▶ YOUR TASK
Rewrite everything from the line containing "Describe the element at coordinates (639, 355)" down to the line containing "Looking at the", swapping "screenshot" for "screen capture" and leaving all else unchanged. Give only those lines, without the pictures.
--- Start of INPUT RECORDS ---
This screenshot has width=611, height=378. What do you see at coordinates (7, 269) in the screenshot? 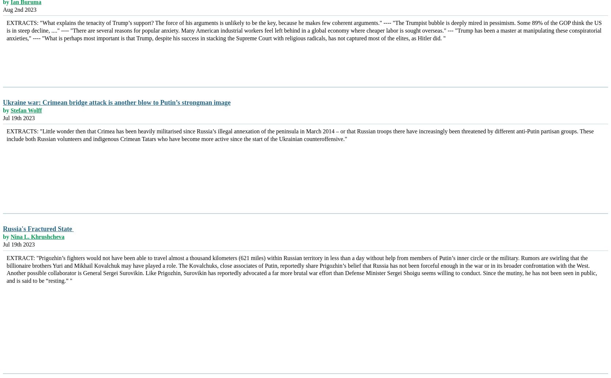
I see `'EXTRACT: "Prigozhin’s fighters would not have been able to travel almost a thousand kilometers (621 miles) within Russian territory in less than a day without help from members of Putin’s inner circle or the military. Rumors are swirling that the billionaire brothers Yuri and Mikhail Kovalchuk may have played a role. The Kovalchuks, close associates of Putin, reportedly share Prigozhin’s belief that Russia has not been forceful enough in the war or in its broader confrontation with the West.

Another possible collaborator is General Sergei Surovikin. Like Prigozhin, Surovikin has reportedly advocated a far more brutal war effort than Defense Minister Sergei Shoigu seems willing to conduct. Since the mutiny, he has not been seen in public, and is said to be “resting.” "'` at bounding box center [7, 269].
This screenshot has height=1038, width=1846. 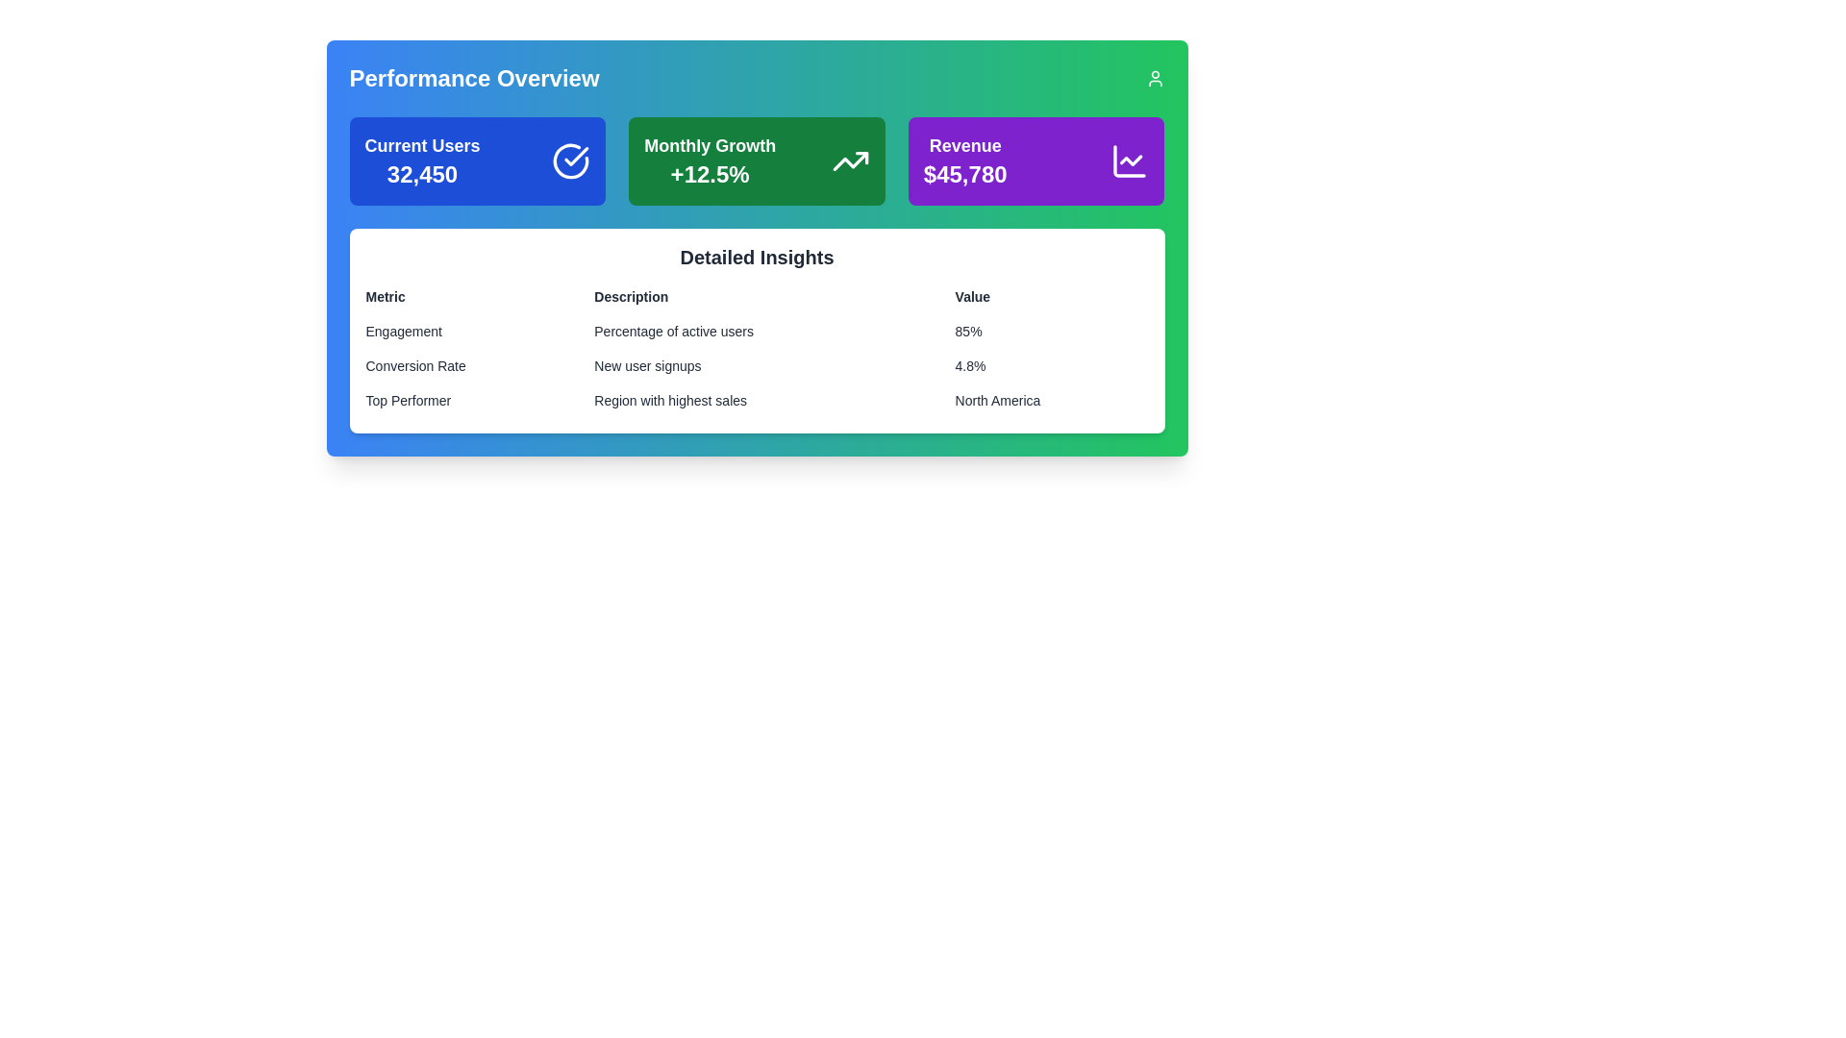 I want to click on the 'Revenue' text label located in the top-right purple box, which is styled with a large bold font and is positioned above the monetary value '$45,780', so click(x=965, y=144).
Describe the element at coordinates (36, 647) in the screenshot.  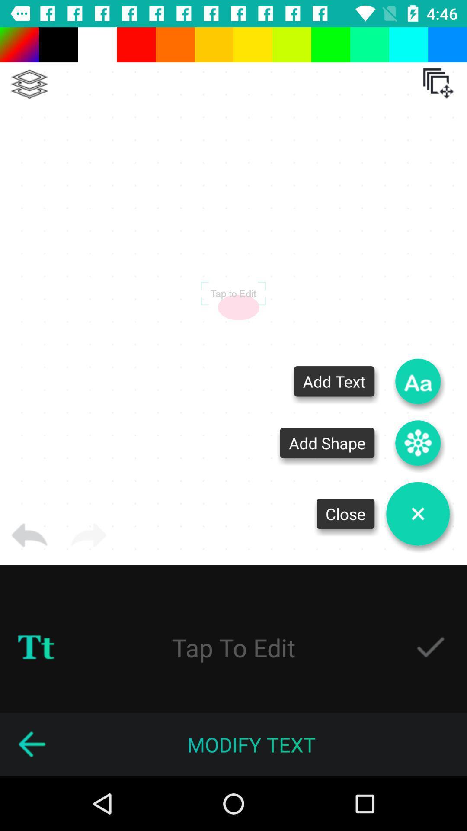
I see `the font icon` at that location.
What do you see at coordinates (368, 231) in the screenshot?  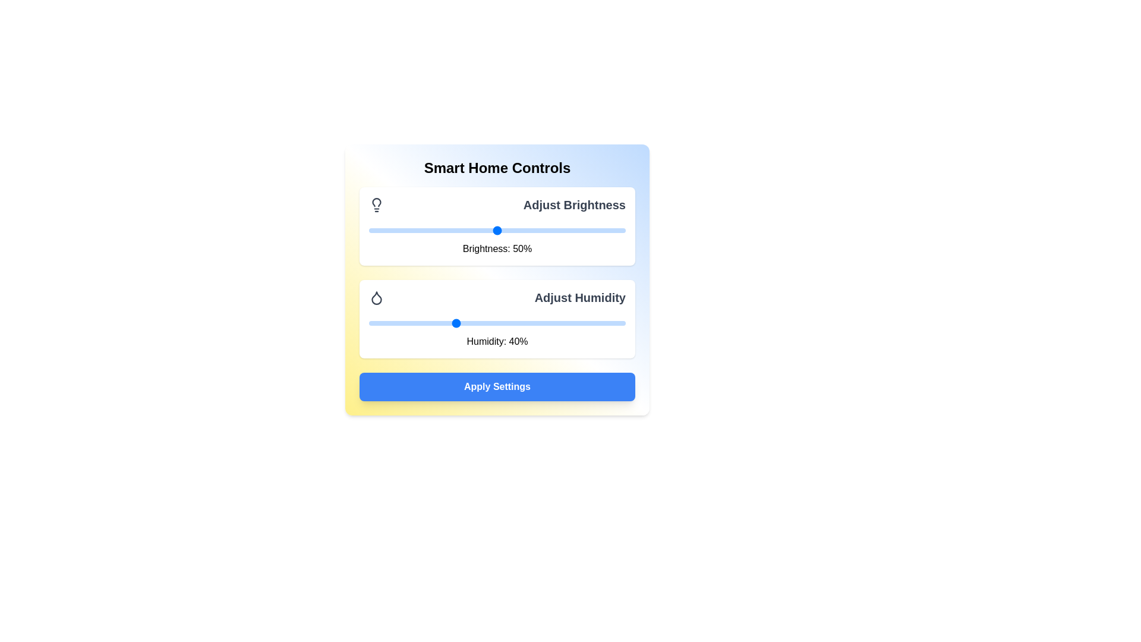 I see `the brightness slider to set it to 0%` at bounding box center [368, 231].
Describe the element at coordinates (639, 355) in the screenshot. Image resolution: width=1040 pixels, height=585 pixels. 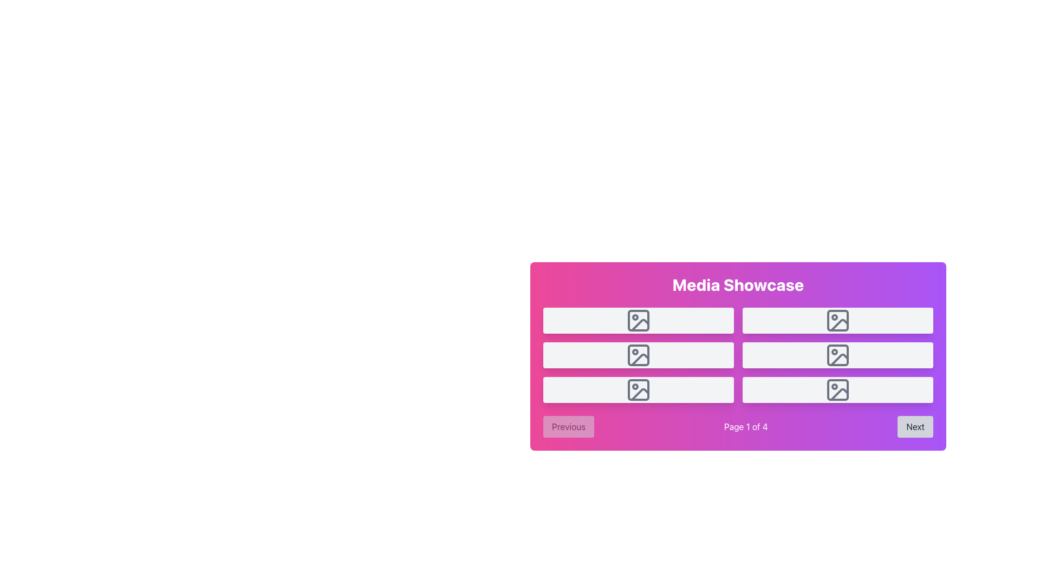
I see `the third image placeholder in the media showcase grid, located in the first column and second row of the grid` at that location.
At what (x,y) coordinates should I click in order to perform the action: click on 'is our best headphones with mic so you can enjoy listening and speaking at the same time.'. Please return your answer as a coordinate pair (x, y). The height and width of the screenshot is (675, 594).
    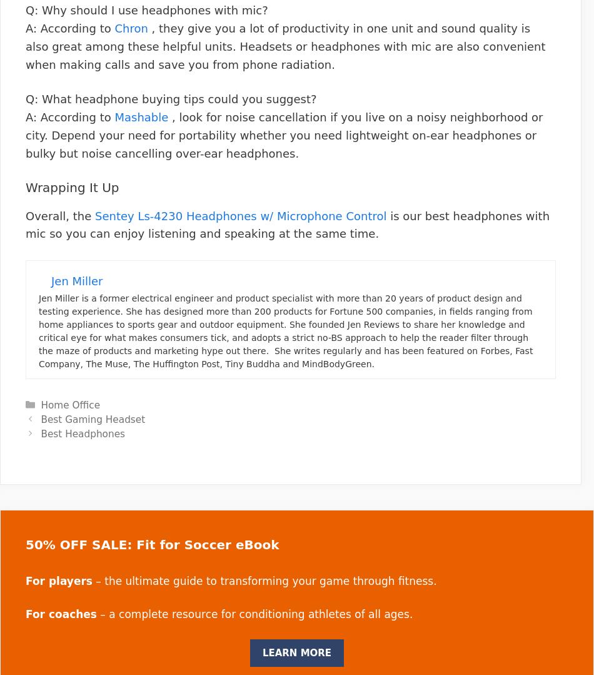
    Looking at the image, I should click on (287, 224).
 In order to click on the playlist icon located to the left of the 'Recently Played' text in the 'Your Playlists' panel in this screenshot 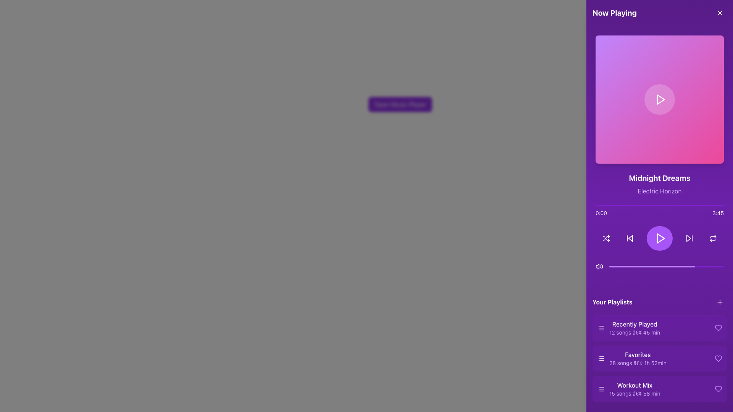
--- End of INPUT RECORDS ---
▶ OUTPUT OF THE TASK
Describe the element at coordinates (639, 355) in the screen capture. Image resolution: width=1040 pixels, height=585 pixels. 
I see `the third image placeholder in the media showcase grid, located in the first column and second row of the grid` at that location.
At what (x,y) coordinates should I click in order to perform the action: click on 'is our best headphones with mic so you can enjoy listening and speaking at the same time.'. Please return your answer as a coordinate pair (x, y). The height and width of the screen capture is (675, 594).
    Looking at the image, I should click on (287, 224).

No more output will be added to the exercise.